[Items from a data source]
━━━━━━━━
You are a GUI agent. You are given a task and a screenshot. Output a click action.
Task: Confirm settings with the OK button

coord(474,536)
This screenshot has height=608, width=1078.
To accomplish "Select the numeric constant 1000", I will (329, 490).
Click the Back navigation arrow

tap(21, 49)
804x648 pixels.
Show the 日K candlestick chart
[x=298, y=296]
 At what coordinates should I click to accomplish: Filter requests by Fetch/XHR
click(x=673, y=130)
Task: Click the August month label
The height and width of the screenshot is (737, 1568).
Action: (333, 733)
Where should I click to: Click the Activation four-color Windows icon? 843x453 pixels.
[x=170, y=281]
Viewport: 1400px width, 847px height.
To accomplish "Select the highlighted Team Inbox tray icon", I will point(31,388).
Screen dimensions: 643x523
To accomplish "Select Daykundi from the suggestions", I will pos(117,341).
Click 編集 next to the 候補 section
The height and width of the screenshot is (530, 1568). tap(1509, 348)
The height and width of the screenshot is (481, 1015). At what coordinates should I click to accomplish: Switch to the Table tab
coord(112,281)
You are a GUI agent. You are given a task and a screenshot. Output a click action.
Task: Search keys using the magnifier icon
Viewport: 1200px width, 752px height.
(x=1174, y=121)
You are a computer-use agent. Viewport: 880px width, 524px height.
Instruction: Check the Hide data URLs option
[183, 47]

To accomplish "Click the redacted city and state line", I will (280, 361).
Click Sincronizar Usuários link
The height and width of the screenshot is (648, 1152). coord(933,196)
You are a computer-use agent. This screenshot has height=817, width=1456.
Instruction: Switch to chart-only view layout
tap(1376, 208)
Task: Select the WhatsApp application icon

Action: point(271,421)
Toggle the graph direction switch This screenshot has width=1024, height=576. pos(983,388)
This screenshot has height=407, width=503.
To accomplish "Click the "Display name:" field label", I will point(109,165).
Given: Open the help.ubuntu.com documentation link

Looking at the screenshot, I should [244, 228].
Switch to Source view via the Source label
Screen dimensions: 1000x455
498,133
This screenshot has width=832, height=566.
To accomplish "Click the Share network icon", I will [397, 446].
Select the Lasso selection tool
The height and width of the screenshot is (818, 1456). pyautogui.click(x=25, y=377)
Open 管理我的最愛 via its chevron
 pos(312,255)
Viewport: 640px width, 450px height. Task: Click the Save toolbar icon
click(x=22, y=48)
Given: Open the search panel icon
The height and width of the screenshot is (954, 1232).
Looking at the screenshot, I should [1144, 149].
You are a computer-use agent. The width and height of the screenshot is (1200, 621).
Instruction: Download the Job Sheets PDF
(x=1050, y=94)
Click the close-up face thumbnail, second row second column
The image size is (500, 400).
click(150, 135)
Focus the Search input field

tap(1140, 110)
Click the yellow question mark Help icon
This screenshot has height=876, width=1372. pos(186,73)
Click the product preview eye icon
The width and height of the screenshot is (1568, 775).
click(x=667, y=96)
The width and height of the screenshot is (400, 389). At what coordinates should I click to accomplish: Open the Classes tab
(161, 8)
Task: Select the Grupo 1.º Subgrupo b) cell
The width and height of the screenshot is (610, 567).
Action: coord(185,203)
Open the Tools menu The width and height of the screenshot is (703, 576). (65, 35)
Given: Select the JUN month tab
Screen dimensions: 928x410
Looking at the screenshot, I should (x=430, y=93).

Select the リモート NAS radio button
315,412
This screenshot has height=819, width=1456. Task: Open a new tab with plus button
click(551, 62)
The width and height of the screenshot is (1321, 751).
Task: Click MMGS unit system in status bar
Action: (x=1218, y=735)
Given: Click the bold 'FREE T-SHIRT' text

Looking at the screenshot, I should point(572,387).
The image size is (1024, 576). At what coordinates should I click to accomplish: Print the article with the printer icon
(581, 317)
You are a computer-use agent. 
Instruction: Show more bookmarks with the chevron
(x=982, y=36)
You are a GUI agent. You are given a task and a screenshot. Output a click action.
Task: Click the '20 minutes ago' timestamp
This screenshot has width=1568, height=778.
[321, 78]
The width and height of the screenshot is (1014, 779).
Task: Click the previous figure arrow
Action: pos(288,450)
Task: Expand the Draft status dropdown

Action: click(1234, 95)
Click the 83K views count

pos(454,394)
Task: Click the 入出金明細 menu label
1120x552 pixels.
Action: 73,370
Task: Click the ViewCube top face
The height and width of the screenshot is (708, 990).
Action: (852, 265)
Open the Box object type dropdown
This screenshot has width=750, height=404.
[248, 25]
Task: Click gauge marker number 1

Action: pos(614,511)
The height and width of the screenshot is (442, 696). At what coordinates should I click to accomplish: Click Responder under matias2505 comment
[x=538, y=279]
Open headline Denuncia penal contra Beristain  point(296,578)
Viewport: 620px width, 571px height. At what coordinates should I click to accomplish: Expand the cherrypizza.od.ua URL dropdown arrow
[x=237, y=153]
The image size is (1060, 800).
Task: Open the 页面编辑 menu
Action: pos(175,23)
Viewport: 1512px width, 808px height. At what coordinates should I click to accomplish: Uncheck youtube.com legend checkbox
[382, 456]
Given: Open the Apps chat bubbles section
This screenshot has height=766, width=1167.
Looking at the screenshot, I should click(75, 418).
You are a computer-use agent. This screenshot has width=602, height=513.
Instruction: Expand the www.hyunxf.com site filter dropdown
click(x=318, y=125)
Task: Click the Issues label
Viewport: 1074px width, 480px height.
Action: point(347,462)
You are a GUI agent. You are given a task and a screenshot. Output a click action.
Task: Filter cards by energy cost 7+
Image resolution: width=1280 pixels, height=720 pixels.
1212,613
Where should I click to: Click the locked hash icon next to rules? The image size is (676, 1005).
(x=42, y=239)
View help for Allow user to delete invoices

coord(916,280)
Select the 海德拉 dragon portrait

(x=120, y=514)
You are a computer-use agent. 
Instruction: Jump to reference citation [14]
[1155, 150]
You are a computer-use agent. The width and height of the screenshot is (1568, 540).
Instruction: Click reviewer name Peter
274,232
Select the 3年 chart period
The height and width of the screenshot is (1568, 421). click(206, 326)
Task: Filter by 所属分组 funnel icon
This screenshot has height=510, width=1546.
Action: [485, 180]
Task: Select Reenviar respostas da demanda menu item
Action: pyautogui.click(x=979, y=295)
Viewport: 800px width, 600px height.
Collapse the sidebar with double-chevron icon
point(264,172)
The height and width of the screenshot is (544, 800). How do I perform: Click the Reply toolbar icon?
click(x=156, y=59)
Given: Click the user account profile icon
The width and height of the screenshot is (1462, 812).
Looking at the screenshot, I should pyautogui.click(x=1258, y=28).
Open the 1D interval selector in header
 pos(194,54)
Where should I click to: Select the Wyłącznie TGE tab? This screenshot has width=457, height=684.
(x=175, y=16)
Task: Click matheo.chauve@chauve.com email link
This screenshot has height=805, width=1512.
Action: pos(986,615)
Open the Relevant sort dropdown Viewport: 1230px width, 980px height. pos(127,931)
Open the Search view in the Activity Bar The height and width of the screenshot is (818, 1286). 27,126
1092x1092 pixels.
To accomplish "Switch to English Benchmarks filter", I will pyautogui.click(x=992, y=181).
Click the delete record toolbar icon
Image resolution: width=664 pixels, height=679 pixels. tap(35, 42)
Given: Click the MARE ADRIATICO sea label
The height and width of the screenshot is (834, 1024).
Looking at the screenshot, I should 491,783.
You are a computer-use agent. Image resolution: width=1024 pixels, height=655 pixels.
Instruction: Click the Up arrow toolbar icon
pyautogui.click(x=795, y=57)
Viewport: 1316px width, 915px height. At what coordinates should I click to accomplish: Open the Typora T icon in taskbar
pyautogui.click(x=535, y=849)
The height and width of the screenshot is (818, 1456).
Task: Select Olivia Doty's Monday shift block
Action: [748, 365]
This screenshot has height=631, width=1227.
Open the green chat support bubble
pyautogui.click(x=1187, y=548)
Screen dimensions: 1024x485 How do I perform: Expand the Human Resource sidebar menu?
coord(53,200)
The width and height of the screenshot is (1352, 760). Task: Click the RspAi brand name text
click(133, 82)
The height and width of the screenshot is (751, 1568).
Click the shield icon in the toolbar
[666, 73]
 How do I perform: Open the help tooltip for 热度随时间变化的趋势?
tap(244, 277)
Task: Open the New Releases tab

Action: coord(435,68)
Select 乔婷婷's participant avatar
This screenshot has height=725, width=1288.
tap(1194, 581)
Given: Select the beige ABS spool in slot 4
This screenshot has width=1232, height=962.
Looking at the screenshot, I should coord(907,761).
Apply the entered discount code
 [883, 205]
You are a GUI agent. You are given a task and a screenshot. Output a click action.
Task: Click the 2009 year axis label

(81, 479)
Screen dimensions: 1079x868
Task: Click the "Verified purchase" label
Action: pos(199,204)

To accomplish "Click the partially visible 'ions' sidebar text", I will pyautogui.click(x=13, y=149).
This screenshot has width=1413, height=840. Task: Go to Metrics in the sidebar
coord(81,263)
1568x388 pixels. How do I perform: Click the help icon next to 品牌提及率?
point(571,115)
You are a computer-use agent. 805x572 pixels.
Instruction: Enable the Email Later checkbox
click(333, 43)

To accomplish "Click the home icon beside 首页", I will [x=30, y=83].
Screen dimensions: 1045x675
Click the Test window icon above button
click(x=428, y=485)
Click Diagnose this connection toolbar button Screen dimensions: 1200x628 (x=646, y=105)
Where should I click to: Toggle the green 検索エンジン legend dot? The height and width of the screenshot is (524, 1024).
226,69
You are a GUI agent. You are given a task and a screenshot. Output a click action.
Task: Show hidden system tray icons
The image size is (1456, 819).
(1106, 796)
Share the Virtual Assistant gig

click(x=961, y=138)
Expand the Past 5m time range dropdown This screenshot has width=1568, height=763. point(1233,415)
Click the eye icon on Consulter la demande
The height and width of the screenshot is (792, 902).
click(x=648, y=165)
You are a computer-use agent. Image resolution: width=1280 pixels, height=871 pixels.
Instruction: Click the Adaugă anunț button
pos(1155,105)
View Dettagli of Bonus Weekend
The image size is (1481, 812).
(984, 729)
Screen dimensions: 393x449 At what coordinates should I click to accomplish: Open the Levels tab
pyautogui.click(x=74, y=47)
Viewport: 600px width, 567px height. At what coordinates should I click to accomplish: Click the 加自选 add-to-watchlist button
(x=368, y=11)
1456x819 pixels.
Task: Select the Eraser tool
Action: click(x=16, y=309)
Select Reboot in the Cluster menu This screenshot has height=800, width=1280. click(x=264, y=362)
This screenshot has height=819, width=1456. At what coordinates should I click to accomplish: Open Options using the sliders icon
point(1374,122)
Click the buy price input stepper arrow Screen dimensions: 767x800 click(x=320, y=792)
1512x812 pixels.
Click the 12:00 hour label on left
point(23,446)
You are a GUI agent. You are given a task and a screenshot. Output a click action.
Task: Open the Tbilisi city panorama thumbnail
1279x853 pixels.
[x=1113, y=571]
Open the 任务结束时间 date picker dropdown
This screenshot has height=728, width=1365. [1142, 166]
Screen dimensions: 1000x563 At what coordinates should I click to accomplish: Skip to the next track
━━━━━━━━
--- Given request ---
Output as a numbered list the lines of the listing above, starting with the line containing "The height and width of the screenshot is (751, 1568)." and going on through the line containing "pyautogui.click(x=74, y=47)", with blank lines omitted.

--- Output for this task ---
1. The height and width of the screenshot is (751, 1568).
2. Click the shield icon in the toolbar
3. [666, 73]
4.  How do I perform: Open the help tooltip for 热度随时间变化的趋势?
5. tap(244, 277)
6. Task: Open the New Releases tab
7. Action: coord(435,68)
8. Select 乔婷婷's participant avatar
9. This screenshot has height=725, width=1288.
10. tap(1194, 581)
11. Given: Select the beige ABS spool in slot 4
12. This screenshot has width=1232, height=962.
13. Looking at the screenshot, I should coord(907,761).
14. Apply the entered discount code
15.  [883, 205]
16. You are a GUI agent. You are given a task and a screenshot. Output a click action.
17. Task: Click the 2009 year axis label
18. (81, 479)
19. Screen dimensions: 1079x868
20. Task: Click the "Verified purchase" label
21. Action: pos(199,204)
22. To accomplish "Click the partially visible 'ions' sidebar text", I will pyautogui.click(x=13, y=149).
23. This screenshot has width=1413, height=840. Task: Go to Metrics in the sidebar
24. coord(81,263)
25. 1568x388 pixels. How do I perform: Click the help icon next to 品牌提及率?
26. point(571,115)
27. You are a computer-use agent. 805x572 pixels.
28. Instruction: Enable the Email Later checkbox
29. click(333, 43)
30. To accomplish "Click the home icon beside 首页", I will [x=30, y=83].
31. Screen dimensions: 1045x675
32. Click the Test window icon above button
33. click(x=428, y=485)
34. Click Diagnose this connection toolbar button Screen dimensions: 1200x628 (x=646, y=105)
35. Where should I click to: Toggle the green 検索エンジン legend dot? The height and width of the screenshot is (524, 1024).
36. 226,69
37. You are a GUI agent. You are given a task and a screenshot. Output a click action.
38. Task: Show hidden system tray icons
39. The image size is (1456, 819).
40. (1106, 796)
41. Share the Virtual Assistant gig
42. click(x=961, y=138)
43. Expand the Past 5m time range dropdown This screenshot has width=1568, height=763. point(1233,415)
44. Click the eye icon on Consulter la demande
45. The height and width of the screenshot is (792, 902).
46. click(x=648, y=165)
47. You are a computer-use agent. Image resolution: width=1280 pixels, height=871 pixels.
48. Instruction: Click the Adaugă anunț button
49. pos(1155,105)
50. View Dettagli of Bonus Weekend
51. The image size is (1481, 812).
52. (984, 729)
53. Screen dimensions: 393x449 At what coordinates should I click to accomplish: Open the Levels tab
54. pyautogui.click(x=74, y=47)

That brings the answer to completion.